3-33. Most biological pathogens and some toxins are killed or destroyed by the ultraviolet rays in sunlight. Above the timberline, there is little protection from the sun; thus, the effectiveness of a biological attack may be reduced. Downwind coverage may be greater because of the frequent occurrence of high winds over mountain peaks and ridges. Additionally, inversion conditions favor the downwind travel of biological agents through mountain valleys. Typically, winds flow down terrain slopes and valleys at night and up valleys and sunny slopes during the day. The effects of mountainous terrain and rapidly changing wind conditions on the ability to predict and provide surveys of contamination for biological agents are similar to that for nuclear radiation.

3-34. Temperatures and humidity also affect the survivability of biological agents. Generally, cool temperatures favor survival, and higher humidity increases the effectiveness of the agents. Extreme cold weather and snow deposited over a biologically contaminated area can lengthen the effective period of the hazard by allowing the agent to remain alive but dormant until it is disturbed or the temperature rises. If the use of biological agents is known or suspected, commanders should ensure that soldiers pay added attention to personal hygiene and consume only purified/treated water.

3-35. Wind and terrain can also cause the effectiveness of chemical agents to vary considerably. Depending on conditions, effects can be significantly enhanced or almost ineffective. High winds and rugged terrain cause chemical agent clouds to act in a manner similar to radioactive fallout. Inversions in mountain valleys may also effectively cap an area, slowing the dissipation rate. Because of terrain and winds, accurate prediction of the downwind travel of toxic agent clouds is difficult.

3-36. In mountain warfare, chemical munitions are likely to be delivered by air. The generally cooler daytime temperatures in mountainous terrain slow the evaporation process, thus allowing a potential contamination hazard to remain active longer. Midday temperatures favor using persistent or blister-type agents, since nonpersistent agents dissipate too rapidly to cause any effect and unsupervised personnel are more likely to remove protective clothing for comfort.

3-37. The actions to protect against chemical agents in the mountains are not significantly different than from the requirements in less mountainous terrain. However, in extreme cold weather, survey and monitoring is often limited to the individual team mission, the FOX system may be limited to roads and trails, and the detection of vapor hazards is limited when the temperature falls below 32 degrees Fahrenheit. Decontamination may be more difficult due to freezing conditions, and the virulency period of contamination hazard for persistent agents may increase.
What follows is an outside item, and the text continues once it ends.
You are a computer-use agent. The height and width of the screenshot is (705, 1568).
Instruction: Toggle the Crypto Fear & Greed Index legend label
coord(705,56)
3-38. Smoke operations in mountainous areas are characterized by difficulties encountered due to terrain and wind. Inadequate roads enhance the military value of existing roads, mountain valleys, and passes and add importance to the high ground that dominates the other terrain. Planners can use smoke and flame systems to deny the enemy observation of friendly positions, supply routes, and entrenchments, and degrade their ability to cross through tight, high passes and engage friendly forces with direct and indirect fires.

3-39. Thermally induced slope winds that occur throughout the day and night increase the difficulty of establishing and maintaining smoke operations, except in large and medium sized valleys. Wind currents, eddies, and turbulence in mountainous terrain must be continuously studied and observed, and their skillful exploitation may greatly enhance smoke operations rather than deter them. Smoke screens may be of limited use, due to enemy aerial observation, to include UAVs, and observation by enemy forces located on high ground. Smoke units may be required to operate for extended periods with limited resupply unless petroleum, oils, and lubricants (POL) supplies are emplaced in hide positions with easy access.